The great curse of all we have not yet touched upon. It is that of foreign competition. Taxed to the utmost, and indebted to a number of unproductive fundholders, Jews and foreigners, England is hurrying on her own dissolution by this extravagant piece of folly. Had she kept the exchanges in her hands-had she made a fit use of her colonies--had she provided for herself granaries under her own command--had she cherished her physical force—the gold of California might perhaps have poured in and gradually redeemed her people from their debt and restored, if wisely used, the vitality of the kingdom. Had her government even kept the railways in their own hands, much of this might have been done. Had she chastened and kept pure her Church, the Papists had been disarmed of their power, and, consequently, of their insolence. But now England seeks to redeem her credit by the mere superficiality of a national fête mocking her squalid workhouses and prisons. She blindly believes the wretches, whose individual desperate interests are best consulted during the panics and vicissitudes of general ruin. The Exhibition is a great selling-off of the nation's last means of existence. It is the stupid sacrifice of her unparalleled industry,-her matchless perseverance and invention. She draws upon herself the eyes of strangers who will not wait for her certain and gradual decay, but who remember the thousand insults which attended her superiority, and will hasten to degrade her.

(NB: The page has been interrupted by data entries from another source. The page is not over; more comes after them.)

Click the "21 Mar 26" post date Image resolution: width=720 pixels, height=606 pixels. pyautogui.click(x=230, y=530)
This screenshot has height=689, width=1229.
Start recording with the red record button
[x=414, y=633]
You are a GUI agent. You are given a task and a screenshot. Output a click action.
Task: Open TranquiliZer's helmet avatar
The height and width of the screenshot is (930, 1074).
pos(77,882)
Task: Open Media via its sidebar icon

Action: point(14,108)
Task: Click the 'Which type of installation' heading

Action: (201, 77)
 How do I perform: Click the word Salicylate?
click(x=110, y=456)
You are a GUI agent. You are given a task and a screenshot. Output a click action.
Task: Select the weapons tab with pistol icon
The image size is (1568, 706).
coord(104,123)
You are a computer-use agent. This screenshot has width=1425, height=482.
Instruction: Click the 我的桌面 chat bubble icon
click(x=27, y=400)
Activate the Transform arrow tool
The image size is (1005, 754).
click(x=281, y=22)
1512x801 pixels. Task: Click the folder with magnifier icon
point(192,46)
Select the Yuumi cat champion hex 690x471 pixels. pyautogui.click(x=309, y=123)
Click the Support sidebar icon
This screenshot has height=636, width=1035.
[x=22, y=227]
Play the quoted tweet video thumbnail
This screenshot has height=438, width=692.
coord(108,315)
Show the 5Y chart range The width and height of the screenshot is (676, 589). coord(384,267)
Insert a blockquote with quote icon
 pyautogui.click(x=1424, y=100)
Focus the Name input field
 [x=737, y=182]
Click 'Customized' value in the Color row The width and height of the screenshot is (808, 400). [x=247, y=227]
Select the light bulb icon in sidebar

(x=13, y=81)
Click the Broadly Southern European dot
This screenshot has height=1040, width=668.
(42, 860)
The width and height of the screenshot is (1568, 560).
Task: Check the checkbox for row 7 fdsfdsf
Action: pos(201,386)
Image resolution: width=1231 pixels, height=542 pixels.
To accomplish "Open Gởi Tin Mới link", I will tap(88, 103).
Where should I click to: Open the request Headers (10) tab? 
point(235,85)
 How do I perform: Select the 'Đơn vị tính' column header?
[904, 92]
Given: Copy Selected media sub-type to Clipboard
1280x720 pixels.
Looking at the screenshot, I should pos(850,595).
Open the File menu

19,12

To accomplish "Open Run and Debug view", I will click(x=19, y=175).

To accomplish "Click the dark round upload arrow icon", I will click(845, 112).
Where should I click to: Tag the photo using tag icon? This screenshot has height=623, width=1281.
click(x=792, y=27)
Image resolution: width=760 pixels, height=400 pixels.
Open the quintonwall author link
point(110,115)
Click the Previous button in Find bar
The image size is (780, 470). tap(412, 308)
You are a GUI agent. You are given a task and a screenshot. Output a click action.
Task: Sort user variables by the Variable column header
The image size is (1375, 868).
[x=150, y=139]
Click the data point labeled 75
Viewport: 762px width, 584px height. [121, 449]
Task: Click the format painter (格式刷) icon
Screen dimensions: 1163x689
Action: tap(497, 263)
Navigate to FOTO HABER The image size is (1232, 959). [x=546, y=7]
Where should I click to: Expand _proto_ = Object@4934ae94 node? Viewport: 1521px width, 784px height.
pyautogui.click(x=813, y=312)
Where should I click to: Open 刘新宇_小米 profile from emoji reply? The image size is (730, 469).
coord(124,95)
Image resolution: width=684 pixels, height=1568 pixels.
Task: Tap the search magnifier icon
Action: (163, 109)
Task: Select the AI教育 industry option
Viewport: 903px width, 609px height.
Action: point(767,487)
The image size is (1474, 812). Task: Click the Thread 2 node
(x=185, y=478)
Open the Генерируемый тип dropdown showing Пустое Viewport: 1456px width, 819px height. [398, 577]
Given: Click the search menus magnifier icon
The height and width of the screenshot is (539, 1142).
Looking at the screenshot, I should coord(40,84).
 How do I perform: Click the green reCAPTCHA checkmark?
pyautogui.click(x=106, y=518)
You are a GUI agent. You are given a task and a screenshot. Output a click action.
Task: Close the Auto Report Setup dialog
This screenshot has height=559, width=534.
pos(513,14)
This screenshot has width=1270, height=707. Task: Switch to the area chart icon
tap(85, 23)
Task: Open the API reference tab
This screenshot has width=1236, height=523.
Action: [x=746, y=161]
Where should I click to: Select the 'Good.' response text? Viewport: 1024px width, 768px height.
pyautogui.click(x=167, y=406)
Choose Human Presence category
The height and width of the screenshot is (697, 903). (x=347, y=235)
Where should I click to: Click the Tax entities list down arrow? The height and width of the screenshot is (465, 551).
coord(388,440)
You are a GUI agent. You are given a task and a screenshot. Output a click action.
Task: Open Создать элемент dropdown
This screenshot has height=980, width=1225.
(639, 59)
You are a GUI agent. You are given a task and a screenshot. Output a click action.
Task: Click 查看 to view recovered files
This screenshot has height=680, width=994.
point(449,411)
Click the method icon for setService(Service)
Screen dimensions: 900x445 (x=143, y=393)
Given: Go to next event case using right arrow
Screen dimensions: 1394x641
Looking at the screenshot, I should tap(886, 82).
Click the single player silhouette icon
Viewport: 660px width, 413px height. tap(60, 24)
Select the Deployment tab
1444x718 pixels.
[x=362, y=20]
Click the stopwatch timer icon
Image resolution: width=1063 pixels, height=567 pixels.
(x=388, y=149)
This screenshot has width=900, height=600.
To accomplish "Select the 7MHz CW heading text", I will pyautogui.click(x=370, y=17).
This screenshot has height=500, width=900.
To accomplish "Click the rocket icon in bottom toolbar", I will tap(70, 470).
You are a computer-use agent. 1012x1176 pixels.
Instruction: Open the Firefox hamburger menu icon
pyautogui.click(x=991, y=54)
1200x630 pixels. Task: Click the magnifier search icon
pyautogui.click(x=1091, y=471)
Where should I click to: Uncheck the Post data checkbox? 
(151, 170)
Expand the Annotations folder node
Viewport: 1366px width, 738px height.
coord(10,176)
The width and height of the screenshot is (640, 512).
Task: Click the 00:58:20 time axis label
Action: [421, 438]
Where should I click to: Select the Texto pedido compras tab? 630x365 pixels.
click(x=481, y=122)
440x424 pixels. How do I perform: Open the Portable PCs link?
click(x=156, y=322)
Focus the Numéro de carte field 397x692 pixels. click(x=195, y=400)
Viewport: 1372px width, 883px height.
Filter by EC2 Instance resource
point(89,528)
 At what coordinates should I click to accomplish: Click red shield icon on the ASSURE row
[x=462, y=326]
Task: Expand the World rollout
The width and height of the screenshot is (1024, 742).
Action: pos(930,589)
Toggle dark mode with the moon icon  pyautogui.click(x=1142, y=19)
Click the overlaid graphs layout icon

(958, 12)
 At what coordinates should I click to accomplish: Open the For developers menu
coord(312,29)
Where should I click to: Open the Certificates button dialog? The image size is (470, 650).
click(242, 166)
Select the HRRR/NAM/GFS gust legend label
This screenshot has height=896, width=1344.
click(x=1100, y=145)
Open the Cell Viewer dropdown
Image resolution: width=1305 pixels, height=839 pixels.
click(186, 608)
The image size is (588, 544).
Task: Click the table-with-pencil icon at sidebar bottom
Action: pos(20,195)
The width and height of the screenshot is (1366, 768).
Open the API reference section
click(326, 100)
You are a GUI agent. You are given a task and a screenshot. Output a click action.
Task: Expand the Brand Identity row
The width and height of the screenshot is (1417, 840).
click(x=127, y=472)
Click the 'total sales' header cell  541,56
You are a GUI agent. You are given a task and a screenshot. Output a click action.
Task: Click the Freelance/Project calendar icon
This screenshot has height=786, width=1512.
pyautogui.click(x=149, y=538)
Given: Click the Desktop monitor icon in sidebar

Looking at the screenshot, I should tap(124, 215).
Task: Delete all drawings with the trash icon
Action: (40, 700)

Of the private and domestic vice and immorality that will ensue, let us say nothing in the awful contemplation of a great nation's ruin!

Pitt first developed the ruinous credit system. It is reserved for the Ministers of the present day to furnish the balance-sheet of the nation, with its crowning item of extravagance-the sale of her last means to foreigners under the roof of a transparent toy-shop, and the cession of her great privileges; whilst she clings with all the tenacity of dotage to trifles whose importance but suffices to embroil her with those who are unhappily too eager to pick a quarrel with the once haughty and independent islander.

JANUARY, 1851.

WHAT WILL FRANCE DO?

FRANCE, at this moment, presents a curious spectacle. As a nation she is literally tired out-something more than un peu fatiguée-and is disgusted with revolution and change. Her present form of Government is actually threatened in its infancy, and yet she is barely excited. It is the reaction which invariably attends the outbursts of a volatile temperament. But the Government itself must, of course, remain the object of prurient ambition, and all kinds of inferior men and some clever spirits are wrangling over the débris of kingly power and republican violence upon which at present Louis Napoleon sits with all the dignity of nonchalance, like a facetious CAIUS MARIUS, cigar in mouth, with the occasional relief of a tooth-pick. There is really something sublime, or ridiculous, in the quiet possession of so much power, on the verge of annihilation, acquired from nothing, and hitherto maintained by nothing— but the absence of points. We really think that, if he do not out-weather the squall which has broken upon him, in

the midst of a treacherous calm from all points of the compass, he well deserves to do so. In his present position genius might ruin, good-sense preserves, him. It is astonishing how many excellent rulers there are in the world, of whom no one knows anything-gentlemanly fellows who have squandered their fortunes, who have passed les grandes sécousses, and who yet would have the taste to abstain from committing themselves, would people but put them in a position of greatness. These good-humoured mauvais sujets are good for nothing but the billiard-room, save and except to wield the destinies of a great empire. Of such is Louis Napoleon. He had nought in common with his uncle, yet they made him President; and why now seek to fasten a quarrel upon him because of his shortcomings? We cannot help being amused also with the position of General Changarnier. He, poor man, said nothing; and, therefore, it was imagined by his friends and enemies that he thought the more. He is a General Monk and a Sphinx, by turns, whether he will or not. If he did not plot, Frenchmen thought he ought to have plotted. It was natural to a man situated as he was. It was suspicious, to say the least, if he did not. To a certain extent, he is the child of a Revolution. He is not eaten by it, but overlain !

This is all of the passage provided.